Van Boucle’s speciality was still lifes and animal paintings, but he also collaborated with other artists such as Simon Vouet and Lubin Baugin in making cartoons for tapestries woven at the Gobelins factory. Stylistically his work may be said to have combined the opulent Baroque style of the Antwerp school with a refinement and delicacy and an attention to realistic detail, which perhaps reflects the influence of the spare classicism of contemporary French still-life painting. Many of his pictures, such as the present work, elaborately depict dead animals and vegetables, laid out on a simple rustic table, combined with and enlivened by the presence of living animals and occasionally human figures. Here the influence of Frans Snyders can be perceived, whose still-life paintings often play on the tensions between dead animals and living animals, and frequently portray hostile encounters between predators and their prey or between dogs and cats, as in the Market Scene on a Quay in the North Carolina Museum of Art. In the present picture, the table is set with an array of dead animals including a magnificent peacock (a motif which also occurs in the Snyders painting in North Carolina). Beneath the table a dog stalks a rooster and a pig’s head is shown in a wooden bucket, injecting a powerful element of rather macabre realism, which can be compared with the motif of the calf’s head and hooves in the bucket shown in the superb Butcher's meat with dog and cat of 1651 in the Louvre. In that picture we also see a confrontation between living animals: the cat on the table cloth and the dog whose muzzle is raised, eying up the chop which dangles over the edge of the table. It is these tensions between life and death and between the beauty of the art and the unflinching realism with which some of its constituent elements are depicted, that gives Peter van Boucle’s paintings their power and enduring appeal. He was an artist who not only played an important role in the development of seventeenth-century still-life painting, but also exercised a powerful influence on eighteenth-century French artists, which can be seen in the animal paintings of Oudry and Desportes and the still-life paintings of Chardin.

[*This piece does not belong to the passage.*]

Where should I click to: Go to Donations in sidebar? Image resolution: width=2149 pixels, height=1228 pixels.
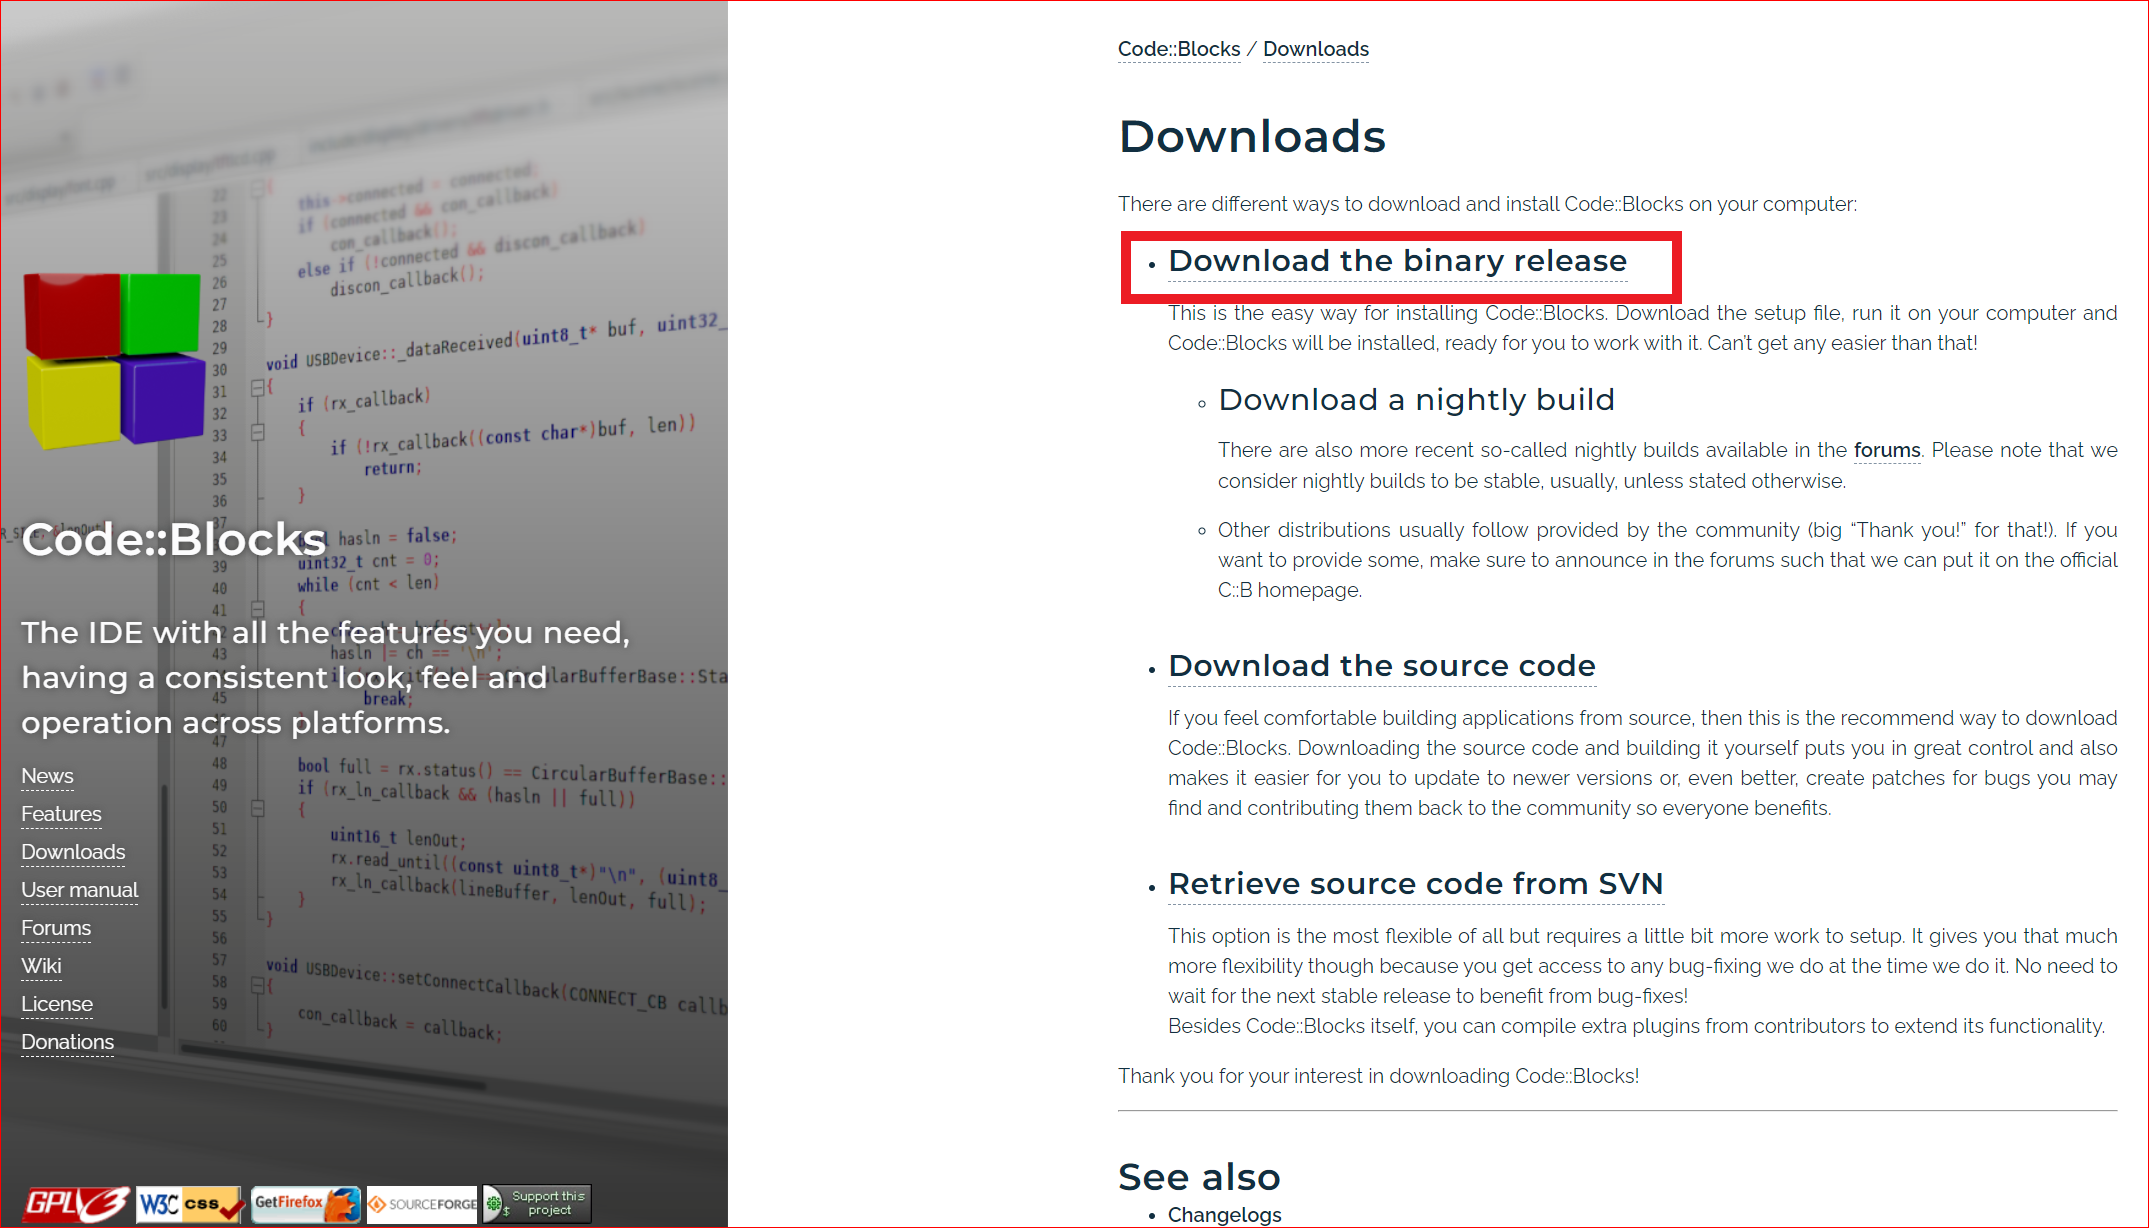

[i] Bailly’s inventory records: ‘un panier rempli de choux, aspèrges, onions, et raisins et une corbeille remplie de fruits pose sur un pédéstal, au bas duquel est une botte de raves et un singe qui est assis tenant du raisin dans sa patte’ and a second picture [qui] ‘represente de la viande de boucnerie avec une tête de veau et les pieds dans un bassin sur un pédéstal; assez proche on voit un chat qui veut mordre sans une eclanche et un gros chien qui abboye’. Quoted by Michel Faré, Le Grand Siècle de la Nature Morte en France: le XVII Siecle, Paris 1974, p. 102.